A Machiavellian Moment is comparable to the moment of existential dread in the individual. According to J.G.A. Pocock, the Machiavellian Moment is the point at which a national culture realizes the possibility that it may dissolve amidst the chaos of immediate history and attempts to preserve its existence through potentially radical reorientation. In the Republican tradition, the nation attempts to realign itself toward a source of moral and political order which offers stability amidst seemingly irrational world events. This is a moment of fluidity in the national order which serves as a historic nexus point, wherein multiple real paths toward the future open up before the national community, many of which end with the destruction of the polity.

The varied cries of “this is not who we are” illustrate the realization by the supporters of the old older that the United States has reached a point where change is possible. The fact that it is now possible to be “who we aren’t” or to claim that “Anton is disconnected from the traditional vision of America” shows that the horizon has widened beyond the atrophied and constricted boundaries of “traditional” (read “permitted by the current elites”) opinion. In the existential crisis of the Machiavellian Moment, space is opened up for a new establishment by the Machiavellian Reformer whose goal is the restoration of social and political order within a new paradigm of statecraft.

◆ **Work instructions**:
#1 In the excerpt on the Machiavellian Moment, who is credited with defining it?
#2 Reproduce the part of the excerpt on the Machiavellian Moment that begins at the words "A Machiavellian Moment" and ends after the words "of the polity.".
The data after this point has nothing to do with the text.

◆ **Extracted data**:
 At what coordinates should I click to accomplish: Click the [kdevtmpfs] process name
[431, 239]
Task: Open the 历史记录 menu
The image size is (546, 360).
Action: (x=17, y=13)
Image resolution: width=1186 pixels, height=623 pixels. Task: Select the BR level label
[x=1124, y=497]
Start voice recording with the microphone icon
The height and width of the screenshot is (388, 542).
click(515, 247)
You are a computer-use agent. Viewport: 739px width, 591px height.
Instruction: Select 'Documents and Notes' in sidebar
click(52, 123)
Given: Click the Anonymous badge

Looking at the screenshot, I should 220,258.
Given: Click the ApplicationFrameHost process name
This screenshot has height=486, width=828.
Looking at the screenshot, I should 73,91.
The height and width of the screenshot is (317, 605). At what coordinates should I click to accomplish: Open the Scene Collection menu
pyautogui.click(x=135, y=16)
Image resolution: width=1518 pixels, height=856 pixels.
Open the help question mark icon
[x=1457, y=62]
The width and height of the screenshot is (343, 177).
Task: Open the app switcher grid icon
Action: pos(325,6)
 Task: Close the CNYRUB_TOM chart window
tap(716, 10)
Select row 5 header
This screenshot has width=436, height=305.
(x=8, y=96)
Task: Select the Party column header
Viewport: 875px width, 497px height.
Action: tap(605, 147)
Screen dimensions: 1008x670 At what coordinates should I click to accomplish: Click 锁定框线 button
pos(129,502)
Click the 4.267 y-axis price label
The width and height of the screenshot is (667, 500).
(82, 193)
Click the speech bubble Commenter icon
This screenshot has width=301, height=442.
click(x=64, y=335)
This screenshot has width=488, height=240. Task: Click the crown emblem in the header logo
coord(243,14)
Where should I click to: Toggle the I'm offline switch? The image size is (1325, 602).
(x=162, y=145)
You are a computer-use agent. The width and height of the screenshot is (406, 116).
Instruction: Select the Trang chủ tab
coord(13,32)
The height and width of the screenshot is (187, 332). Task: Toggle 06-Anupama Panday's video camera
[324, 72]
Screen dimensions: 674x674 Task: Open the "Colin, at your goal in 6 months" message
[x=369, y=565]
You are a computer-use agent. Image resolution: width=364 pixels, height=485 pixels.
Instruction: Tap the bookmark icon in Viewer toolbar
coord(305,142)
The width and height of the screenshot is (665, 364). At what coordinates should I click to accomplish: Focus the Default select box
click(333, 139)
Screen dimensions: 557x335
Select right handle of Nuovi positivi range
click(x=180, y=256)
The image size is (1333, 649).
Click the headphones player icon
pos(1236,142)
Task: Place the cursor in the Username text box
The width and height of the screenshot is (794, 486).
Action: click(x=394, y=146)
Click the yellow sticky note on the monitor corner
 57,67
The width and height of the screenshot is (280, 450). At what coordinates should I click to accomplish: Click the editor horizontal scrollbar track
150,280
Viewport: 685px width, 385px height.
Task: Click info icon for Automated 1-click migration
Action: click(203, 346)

◆ **Responses**:
#1 J.G.A. Pocock

#2
A Machiavellian Moment is comparable to the moment of existential dread in the individual. According to J.G.A. Pocock, the Machiavellian Moment is the point at which a national culture realizes the possibility that it may dissolve amidst the chaos of immediate history and attempts to preserve its existence through potentially radical reorientation. In the Republican tradition, the nation attempts to realign itself toward a source of moral and political order which offers stability amidst seemingly irrational world events. This is a moment of fluidity in the national order which serves as a historic nexus point, wherein multiple real paths toward the future open up before the national community, many of which end with the destruction of the polity.